= Dansk Almennyttigt Boligselskab =

DAB (Dansk Almennyttigt Boligselskab) is a Danish non-profit public housing authority founded in 1942. In 2025 it merged with Lejerbo to become DAB-Lejerbo, the largest public housing body in the country.

==History==
Dansk Almennyttigt Boligselskab, later known by its initials as DAB, was founded in 1942 in response to the housing shortage in occupied Denmark. Politically independent, it was chartered as a limited liability company (aktieselskab) underwritten by 200,000 kroner in share capital. Its initial aim was to build family housing with garden access, and in the 1950s and 1960s it built many low-density housing developments. Director Erling Knudsen hired the architecture firm of Hoff & Windinge, who designed notable developments for DAB such as Søndergård Park in Bagsværd. With government support, it became integrated into the housing policy of the Danish welfare state. At its peak it administered 50,000 dwellings.

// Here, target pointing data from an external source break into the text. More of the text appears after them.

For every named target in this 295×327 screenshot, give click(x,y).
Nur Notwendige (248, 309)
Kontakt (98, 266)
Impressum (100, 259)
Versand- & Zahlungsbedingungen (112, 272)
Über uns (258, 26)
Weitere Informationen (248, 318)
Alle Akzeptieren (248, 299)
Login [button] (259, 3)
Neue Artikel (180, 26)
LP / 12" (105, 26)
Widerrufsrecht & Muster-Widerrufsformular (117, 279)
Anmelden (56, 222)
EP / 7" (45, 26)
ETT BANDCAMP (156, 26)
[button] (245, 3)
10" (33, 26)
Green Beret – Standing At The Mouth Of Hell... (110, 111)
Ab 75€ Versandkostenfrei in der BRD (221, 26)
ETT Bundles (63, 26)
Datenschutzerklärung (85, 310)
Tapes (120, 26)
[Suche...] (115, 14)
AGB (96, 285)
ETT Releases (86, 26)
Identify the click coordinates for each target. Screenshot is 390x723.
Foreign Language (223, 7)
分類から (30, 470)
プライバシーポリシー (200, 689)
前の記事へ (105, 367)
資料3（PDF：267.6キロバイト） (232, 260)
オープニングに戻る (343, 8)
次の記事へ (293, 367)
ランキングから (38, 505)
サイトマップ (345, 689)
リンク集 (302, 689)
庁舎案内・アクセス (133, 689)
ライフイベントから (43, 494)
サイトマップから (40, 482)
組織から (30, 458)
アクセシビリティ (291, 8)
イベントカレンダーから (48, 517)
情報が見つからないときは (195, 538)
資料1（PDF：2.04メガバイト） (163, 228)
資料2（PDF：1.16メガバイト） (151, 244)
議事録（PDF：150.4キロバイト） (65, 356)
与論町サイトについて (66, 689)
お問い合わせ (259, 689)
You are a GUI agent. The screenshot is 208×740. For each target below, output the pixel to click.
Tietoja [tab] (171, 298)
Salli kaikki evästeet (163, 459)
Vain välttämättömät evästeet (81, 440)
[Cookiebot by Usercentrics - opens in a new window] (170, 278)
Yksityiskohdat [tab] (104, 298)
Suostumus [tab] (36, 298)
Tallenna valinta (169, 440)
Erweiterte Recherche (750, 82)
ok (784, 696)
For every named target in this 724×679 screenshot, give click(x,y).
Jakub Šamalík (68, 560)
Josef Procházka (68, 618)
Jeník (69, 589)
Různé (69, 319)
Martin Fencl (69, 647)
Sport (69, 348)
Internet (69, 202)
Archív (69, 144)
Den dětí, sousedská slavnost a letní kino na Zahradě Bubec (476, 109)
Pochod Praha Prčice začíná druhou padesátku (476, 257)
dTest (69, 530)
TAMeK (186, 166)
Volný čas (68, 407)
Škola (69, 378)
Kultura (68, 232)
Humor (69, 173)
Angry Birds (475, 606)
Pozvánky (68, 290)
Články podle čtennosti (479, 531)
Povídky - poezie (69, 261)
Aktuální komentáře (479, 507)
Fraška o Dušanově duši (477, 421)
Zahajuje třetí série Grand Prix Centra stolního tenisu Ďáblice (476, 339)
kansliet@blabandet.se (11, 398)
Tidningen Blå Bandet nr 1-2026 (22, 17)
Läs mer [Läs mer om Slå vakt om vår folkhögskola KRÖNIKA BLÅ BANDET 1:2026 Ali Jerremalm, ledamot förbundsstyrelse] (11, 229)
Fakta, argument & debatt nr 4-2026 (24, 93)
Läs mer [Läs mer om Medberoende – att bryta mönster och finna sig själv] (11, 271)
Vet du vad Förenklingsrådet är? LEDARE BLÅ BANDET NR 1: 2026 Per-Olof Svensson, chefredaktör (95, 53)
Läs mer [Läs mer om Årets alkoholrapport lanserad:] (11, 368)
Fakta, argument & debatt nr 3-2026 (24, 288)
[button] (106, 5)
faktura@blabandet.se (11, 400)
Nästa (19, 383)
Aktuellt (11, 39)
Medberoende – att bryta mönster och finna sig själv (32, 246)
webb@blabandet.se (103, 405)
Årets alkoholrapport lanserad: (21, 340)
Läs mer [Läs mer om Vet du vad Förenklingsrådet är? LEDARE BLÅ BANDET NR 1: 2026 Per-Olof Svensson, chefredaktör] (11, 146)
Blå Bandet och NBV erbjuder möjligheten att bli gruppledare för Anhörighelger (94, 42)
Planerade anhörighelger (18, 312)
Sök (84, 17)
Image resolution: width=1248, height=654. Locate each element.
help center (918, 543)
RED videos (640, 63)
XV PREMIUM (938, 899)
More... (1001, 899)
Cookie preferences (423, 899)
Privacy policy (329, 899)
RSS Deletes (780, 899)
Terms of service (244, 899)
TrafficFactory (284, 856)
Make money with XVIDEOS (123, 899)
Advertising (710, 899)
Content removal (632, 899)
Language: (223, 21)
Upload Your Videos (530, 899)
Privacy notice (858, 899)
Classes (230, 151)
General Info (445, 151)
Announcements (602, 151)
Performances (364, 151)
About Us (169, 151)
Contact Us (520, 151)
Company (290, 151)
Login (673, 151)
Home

Effective 1 June 2025, DAB was merged with Lejerbo, another large public housing authority, whose origins, unlike DAB's, lay in the cooperative labour movement. The merged DAB-Lejerbo is the largest public housing body in Denmark, administering approximately 95,000 dwellings and more than 100 housing organisations in 75 of the 98 Danish municipalities. DAB-Lejerbo will initially have joint headquarters in Valby and in Frederiksberg.